Republicanos sonham com museu dos centros escolares
Os Centros Escolares Republicanos surgiram na sequência do desenvolvimento associativo europeu para responder aos problemas sociais das cidades. Cidades que tinham crescido significativamente com os grandes fluxos migratórios vindos do campo e Portugal não fugiu à regra, relatam os historiadores. No final da 1.ª República existiam 130 centros no país, 30 dos quais em Lisboa. A grande diferença com as outras associações é que estes centros tinham como vertente a educação.
Em 1986, contabilizaram 33 centros republicanos com escolas em Portugal, "a maioria deles situados em Lisboa e de forte inspiração maçónica", refere Oliveira Marques. Hoje, serão uma dezena e o Centro Escolar Republicano Almirante Reis é dos poucos que mantém a estrutura inicial, não só do ponto de vista arquitetónico como no funcionamento.
Localizado no Martim Moniz, junto à avenida Almirante Reis, que lhe dá o nome, tem duas saídas como todos os outros centros. Isto, para facilitar a fuga em caso de serem surpreendidos pelas autoridades. Este tem a saída principal para a rua do Benformoso e a das traseiras para a do Terreirinho. O almirante Reis (Carlos Cândido Reis) suicidou-se no dia anterior à revolução de 5 de Outubro de 1910, julgando que tinha falhado o golpe revolucionário que levaria à proclamação da República.
Além da sala de aulas original, tem uma biblioteca e um pátio interior, onde até se disputava o "jogo da amarelinha". Este é um dos argumentos para ali construírem um museu que concentre todo o espólio destas instituições: bandeiras, documentos, fotos, móveis e objetos, muitos deles verdadeiras raridades, como é o caso das primeiras urnas de voto.
Os Centros Escolares Republicanos eram fundados nos bairros citadinos com o objetivo de prestar apoio à comunidade, sobretudo na sua educação e formação, distinguindo-se dos centros republicanos, cujo fim era político.
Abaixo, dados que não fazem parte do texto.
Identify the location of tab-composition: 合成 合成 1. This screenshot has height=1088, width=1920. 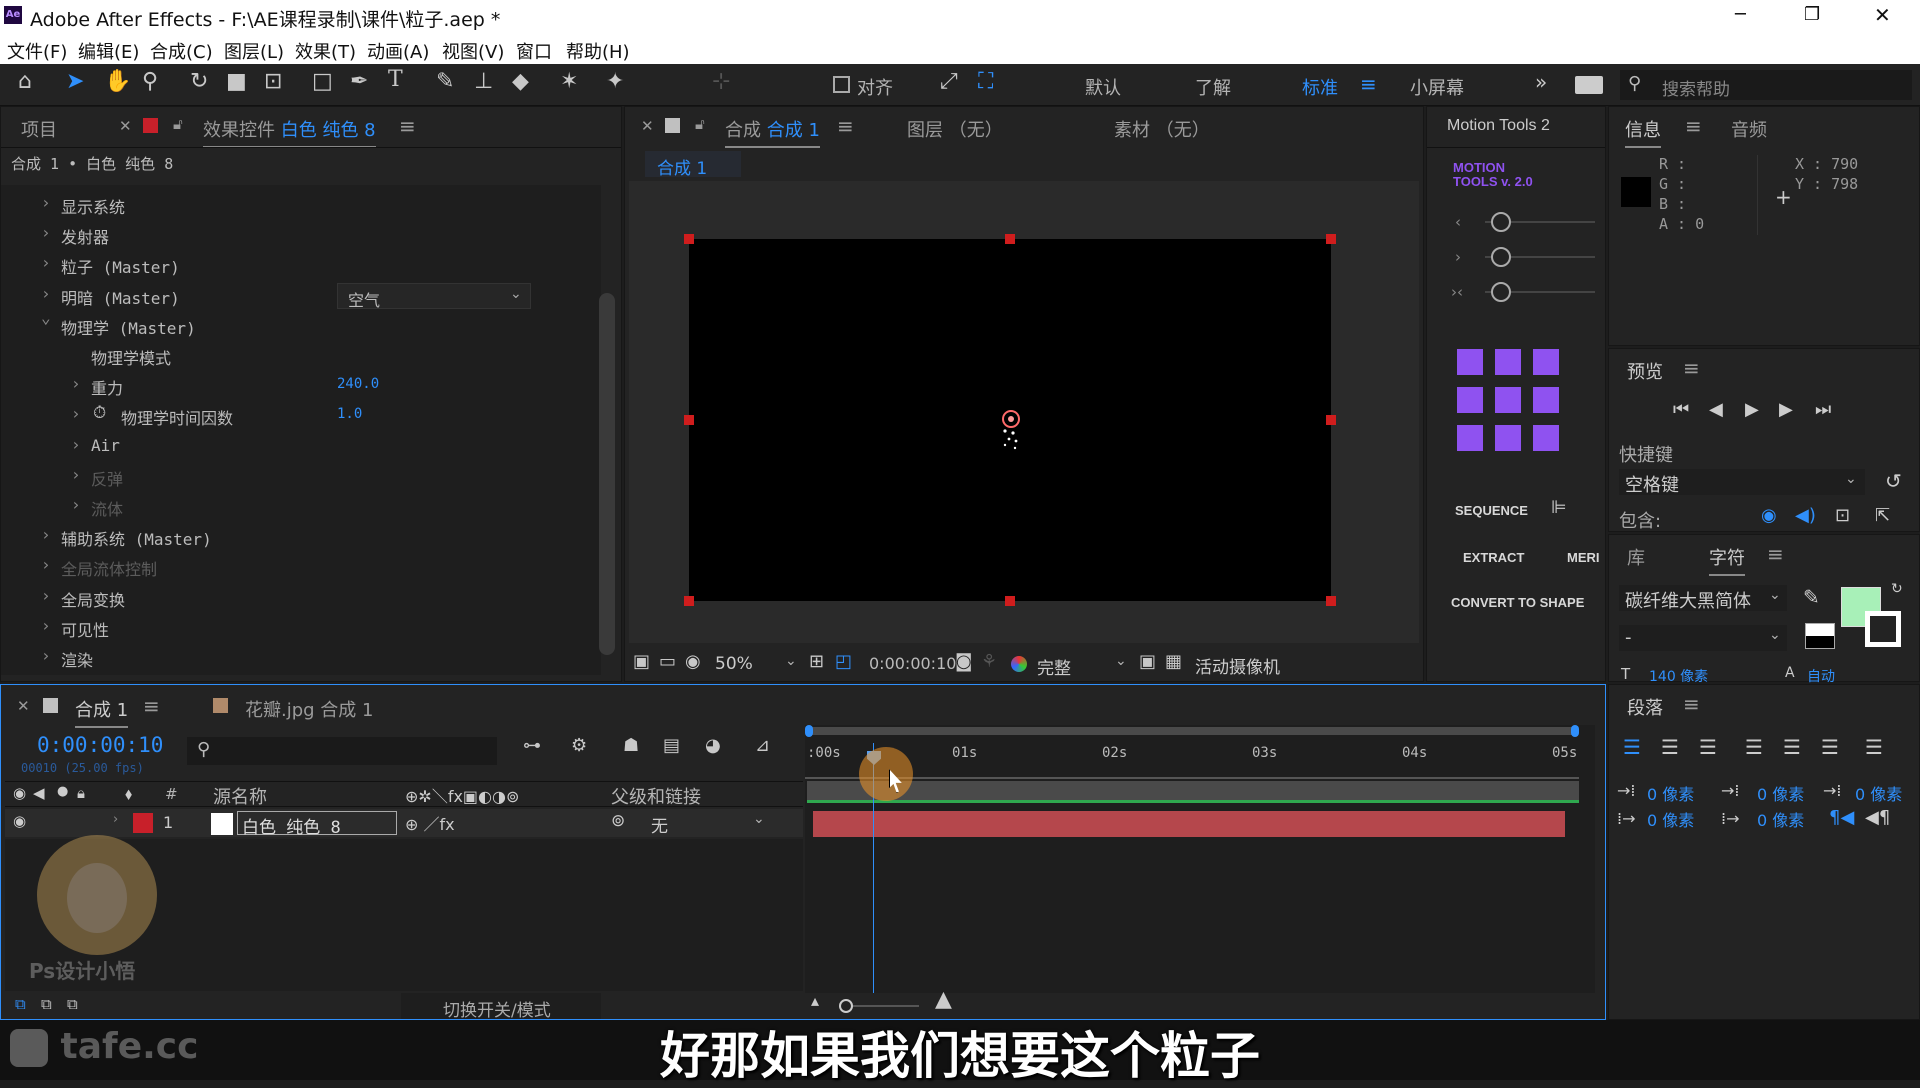
(772, 132).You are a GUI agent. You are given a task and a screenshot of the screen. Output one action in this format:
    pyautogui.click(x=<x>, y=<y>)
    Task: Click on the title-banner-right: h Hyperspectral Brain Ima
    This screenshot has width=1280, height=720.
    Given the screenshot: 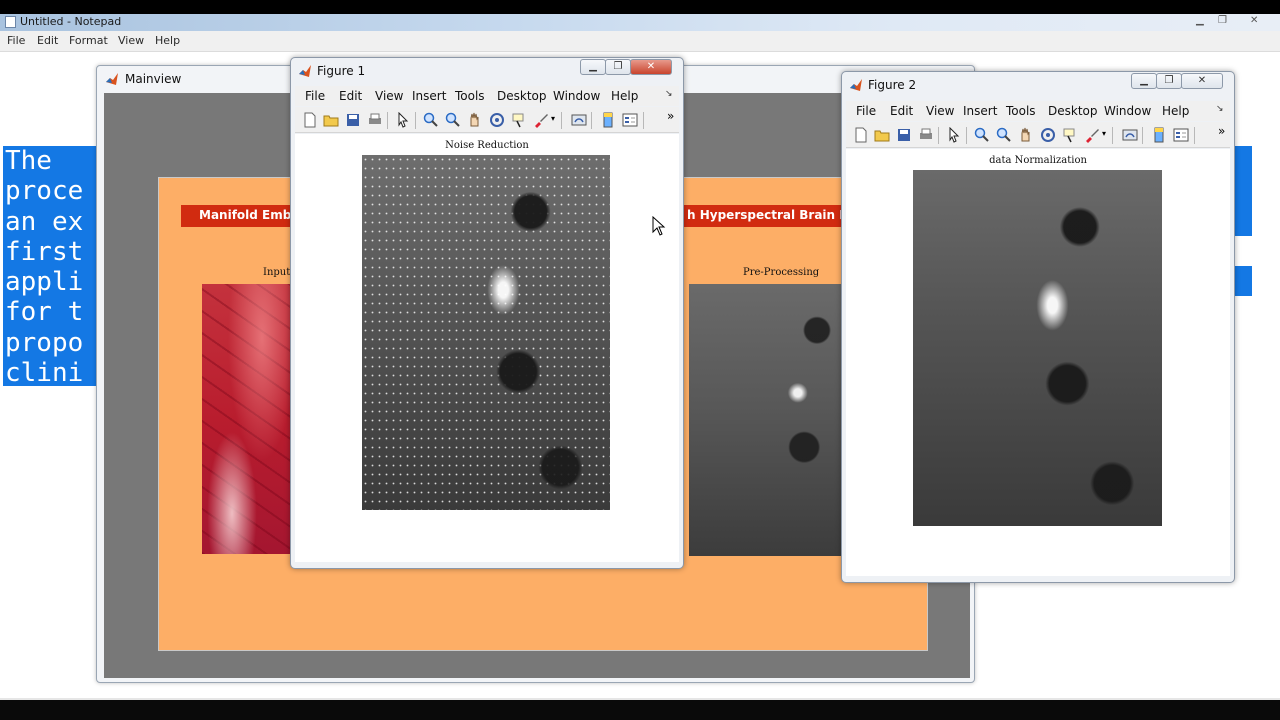 What is the action you would take?
    pyautogui.click(x=768, y=216)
"Independentemente do voluntarismo e da improvisação que se possam entrever na sua criação, a sincera adesão e mesmo militância pela causa da instrução e da alfabetização de muitos dos seus fundadores e sócios, solidamente ancorados no bairro em que viviam, foram certamente um dos fatores de sucesso da ação dos centros escolares republicanos", lê-se num documento da Secretaria-Geral do MInistério da Educação e CIência.
Além de terem um papel de alfabetização, "pretendia-se retirar da rua as crianças em risco e promover a sua regeneração física, através da alimentação e da habituação a práticas de higiene, inexistentes na família (Dicionário de História da I República e do Republicanismo, vol. I, pp. 624-628)".
Eram organizações privadas de natureza associativa, sem fins lucrativos, regulamentados pela lei de 14 de Fevereiro de 1907. Viviam das quotizações e doações dos sócios, o que continua a acontecer com os que resistem. Viveram a "época de ouro" com a 1.ª e República, até 28 de Maio de 1926.
Depois instalou-se o Estado Novo e, com ele, o período mais difícil da sua história, servindo as suas instalações para as reuniões da oposição a Salazar e a Marcelo Caetano. Com o Estado Novo "veio o ensino único, a separação de sexos, onde a ordem, a religião e a família eram os vetores centrais da educação dos jovens", escreve Maria Helena Correia. A configuração máxima desse objetivo está na criação da Mocidade Portuguesa.
Mas os centros escolares republicanos continuaram a marcar a diferença num país analfabeto e conservador. Mantiveram as classes mistas e o ensino laico. Defende Maria Helena Correia: "Os seus fundadores eram cidadãos que, além de aspirarem a uma mudança de regime, desejavam construir cidades novas, onde as crianças e seus pais pudessem alcançar uma base de instrução essencial: ler escrever e contar. Os métodos utilizados eram aqueles usados na Europa mais desenvolvida, baseado na moderna psicologia infantil". À semelhança do que acontecia com as escolas João de Deus.